*** Catatan Tersedia
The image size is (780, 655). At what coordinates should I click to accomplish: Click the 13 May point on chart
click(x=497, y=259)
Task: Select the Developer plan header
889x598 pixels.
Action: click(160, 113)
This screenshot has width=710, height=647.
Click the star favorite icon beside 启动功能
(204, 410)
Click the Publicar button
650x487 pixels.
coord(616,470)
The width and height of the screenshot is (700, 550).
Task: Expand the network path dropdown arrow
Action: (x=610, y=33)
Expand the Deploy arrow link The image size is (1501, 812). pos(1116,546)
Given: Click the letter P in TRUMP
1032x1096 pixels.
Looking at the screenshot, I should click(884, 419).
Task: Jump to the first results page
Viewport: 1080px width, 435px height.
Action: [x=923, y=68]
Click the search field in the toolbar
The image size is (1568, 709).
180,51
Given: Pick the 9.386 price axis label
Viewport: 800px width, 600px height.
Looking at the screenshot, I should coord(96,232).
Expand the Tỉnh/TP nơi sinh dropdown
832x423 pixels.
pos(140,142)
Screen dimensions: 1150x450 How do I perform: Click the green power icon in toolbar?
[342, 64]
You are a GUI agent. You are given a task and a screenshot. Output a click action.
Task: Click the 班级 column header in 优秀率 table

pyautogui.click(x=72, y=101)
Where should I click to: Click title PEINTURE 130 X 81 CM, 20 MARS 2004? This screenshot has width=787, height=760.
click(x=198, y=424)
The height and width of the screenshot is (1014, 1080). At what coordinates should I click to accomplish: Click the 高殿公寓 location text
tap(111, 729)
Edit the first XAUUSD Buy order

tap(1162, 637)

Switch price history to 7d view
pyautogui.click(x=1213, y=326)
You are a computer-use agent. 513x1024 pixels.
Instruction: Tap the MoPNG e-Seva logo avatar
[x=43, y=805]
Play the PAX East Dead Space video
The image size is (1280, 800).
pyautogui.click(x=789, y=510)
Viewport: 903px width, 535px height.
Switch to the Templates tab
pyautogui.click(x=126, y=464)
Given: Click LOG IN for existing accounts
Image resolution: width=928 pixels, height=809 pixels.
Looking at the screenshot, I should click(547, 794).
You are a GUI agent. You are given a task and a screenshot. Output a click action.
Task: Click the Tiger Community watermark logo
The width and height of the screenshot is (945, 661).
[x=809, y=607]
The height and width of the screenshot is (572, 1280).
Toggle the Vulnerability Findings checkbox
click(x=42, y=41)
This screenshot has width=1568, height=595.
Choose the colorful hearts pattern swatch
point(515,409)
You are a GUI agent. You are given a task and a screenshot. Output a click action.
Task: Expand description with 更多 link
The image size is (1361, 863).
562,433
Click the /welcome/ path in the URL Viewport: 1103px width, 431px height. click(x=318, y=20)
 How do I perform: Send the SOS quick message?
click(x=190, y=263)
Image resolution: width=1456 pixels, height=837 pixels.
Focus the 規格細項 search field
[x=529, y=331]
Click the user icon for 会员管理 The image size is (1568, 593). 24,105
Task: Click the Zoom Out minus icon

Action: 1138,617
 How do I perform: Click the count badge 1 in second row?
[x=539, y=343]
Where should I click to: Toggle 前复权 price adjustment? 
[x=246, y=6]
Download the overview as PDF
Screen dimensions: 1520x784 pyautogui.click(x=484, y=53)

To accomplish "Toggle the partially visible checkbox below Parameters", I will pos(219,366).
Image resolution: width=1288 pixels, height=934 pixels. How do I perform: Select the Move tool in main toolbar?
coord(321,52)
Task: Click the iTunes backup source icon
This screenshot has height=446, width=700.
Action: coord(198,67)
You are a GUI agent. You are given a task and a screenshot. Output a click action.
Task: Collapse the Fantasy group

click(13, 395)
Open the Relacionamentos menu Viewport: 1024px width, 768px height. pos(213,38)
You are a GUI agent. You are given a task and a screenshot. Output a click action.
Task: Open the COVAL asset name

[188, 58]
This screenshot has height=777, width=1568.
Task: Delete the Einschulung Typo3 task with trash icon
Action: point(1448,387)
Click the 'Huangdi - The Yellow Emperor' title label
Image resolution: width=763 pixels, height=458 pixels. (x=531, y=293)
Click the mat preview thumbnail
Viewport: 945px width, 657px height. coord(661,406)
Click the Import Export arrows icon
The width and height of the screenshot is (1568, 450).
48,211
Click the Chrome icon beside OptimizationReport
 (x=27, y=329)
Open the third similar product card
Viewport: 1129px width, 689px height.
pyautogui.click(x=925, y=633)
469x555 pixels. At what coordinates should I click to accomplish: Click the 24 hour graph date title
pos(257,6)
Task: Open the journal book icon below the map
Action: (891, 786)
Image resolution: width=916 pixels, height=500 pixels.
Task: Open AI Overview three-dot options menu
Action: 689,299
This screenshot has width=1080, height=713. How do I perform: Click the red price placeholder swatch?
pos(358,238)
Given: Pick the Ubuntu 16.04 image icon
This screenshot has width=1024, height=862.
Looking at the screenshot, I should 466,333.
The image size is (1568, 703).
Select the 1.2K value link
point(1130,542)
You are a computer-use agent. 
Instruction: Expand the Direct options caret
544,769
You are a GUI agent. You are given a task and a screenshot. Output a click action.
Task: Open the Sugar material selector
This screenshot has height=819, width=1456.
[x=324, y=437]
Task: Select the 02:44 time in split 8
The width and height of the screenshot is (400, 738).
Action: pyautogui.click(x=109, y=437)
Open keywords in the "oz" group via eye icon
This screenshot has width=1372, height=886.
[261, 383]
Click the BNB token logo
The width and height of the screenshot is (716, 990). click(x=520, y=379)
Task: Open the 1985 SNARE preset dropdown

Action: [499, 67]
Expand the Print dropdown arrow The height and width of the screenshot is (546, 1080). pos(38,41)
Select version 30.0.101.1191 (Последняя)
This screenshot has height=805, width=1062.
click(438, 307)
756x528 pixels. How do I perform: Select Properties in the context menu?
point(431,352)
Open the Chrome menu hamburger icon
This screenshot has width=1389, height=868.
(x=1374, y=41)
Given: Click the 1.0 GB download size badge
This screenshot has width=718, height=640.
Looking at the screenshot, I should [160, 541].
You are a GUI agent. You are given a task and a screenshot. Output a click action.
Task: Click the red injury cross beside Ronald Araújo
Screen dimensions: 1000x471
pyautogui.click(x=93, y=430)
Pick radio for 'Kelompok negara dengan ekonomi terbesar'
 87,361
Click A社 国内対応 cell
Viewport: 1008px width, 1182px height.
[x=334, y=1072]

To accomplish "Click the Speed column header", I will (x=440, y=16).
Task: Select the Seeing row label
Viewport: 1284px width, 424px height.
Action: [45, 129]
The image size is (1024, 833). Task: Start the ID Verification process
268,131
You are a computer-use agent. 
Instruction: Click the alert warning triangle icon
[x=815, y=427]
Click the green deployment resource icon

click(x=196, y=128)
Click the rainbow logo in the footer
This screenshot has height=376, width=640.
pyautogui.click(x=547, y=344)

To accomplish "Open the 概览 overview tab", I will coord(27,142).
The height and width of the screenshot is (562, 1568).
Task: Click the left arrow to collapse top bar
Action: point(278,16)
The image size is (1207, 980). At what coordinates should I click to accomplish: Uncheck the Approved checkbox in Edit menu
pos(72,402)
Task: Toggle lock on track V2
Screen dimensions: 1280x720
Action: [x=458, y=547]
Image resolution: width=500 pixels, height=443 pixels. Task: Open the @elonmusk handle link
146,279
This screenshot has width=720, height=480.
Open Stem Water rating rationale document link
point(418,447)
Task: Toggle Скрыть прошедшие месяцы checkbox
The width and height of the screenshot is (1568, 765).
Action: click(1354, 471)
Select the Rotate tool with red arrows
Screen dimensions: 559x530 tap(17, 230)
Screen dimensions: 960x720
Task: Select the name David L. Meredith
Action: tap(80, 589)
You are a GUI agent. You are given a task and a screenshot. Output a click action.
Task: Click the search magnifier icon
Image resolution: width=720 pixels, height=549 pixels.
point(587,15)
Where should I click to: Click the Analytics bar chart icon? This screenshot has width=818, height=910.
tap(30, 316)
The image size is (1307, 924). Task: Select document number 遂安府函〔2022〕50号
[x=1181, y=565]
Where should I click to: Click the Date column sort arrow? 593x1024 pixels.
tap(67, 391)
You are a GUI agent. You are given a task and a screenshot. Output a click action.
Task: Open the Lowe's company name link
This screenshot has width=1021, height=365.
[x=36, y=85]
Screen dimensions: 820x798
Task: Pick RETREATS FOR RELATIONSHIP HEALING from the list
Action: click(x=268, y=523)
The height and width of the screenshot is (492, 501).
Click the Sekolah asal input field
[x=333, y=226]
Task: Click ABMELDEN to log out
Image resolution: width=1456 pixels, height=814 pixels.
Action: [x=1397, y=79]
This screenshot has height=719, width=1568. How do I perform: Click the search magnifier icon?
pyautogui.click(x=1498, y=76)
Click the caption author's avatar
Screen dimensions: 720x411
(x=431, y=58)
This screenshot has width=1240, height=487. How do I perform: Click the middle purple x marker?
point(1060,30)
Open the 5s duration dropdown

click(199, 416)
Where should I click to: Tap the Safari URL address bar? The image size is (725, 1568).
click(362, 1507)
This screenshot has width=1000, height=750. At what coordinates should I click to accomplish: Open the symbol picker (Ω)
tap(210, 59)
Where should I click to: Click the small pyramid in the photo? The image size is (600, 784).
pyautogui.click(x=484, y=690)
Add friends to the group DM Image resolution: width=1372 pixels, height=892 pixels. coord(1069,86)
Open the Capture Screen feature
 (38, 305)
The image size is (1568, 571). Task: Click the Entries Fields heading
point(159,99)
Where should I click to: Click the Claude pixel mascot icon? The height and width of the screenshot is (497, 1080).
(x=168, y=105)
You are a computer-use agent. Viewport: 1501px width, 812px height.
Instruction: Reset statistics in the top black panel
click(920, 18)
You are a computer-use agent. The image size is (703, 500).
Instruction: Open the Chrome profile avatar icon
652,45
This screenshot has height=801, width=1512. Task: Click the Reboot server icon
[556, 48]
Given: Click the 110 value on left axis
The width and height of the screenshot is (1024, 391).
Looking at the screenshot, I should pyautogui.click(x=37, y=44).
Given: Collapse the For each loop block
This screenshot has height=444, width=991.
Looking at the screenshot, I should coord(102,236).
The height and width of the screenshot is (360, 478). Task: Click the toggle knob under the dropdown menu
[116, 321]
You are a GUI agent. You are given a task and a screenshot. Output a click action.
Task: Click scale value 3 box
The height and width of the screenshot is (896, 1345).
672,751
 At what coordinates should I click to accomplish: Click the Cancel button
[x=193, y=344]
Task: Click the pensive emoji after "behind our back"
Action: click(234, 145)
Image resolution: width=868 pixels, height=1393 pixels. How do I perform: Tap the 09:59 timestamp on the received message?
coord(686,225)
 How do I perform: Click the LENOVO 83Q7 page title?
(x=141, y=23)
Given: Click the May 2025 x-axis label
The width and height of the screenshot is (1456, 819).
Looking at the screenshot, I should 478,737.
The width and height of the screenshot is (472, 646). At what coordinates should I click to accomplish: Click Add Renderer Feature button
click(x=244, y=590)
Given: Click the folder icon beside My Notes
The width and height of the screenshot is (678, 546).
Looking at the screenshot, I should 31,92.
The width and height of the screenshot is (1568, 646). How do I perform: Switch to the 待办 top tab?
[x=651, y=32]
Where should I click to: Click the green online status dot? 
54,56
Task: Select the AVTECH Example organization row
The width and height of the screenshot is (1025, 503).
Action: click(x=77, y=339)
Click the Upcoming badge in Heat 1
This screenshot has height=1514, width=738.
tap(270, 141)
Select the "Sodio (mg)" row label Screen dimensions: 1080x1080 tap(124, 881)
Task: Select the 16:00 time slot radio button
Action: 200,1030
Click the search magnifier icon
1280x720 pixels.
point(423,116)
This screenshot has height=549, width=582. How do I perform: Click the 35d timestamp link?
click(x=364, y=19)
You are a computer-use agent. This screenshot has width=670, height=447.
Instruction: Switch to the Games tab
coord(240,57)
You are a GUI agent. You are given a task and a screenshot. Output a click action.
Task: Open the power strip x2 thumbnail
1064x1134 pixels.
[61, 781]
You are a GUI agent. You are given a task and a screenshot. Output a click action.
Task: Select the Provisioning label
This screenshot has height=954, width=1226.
******
#### [Ketentuan Soal]
Jadikan daftar bernomor baris-baris catatan di atas, mulai dari baris yang memuat "Task: Toggle lock on track V2" dan berakhir pada baris yang memuat "point(418,447)". Lewati baris kosong.

#### [Jawaban Tugas]
1. Task: Toggle lock on track V2
2. Screen dimensions: 1280x720
3. Action: [x=458, y=547]
4. Image resolution: width=500 pixels, height=443 pixels. Task: Open the @elonmusk handle link
5. 146,279
6. This screenshot has width=720, height=480.
7. Open Stem Water rating rationale document link
8. point(418,447)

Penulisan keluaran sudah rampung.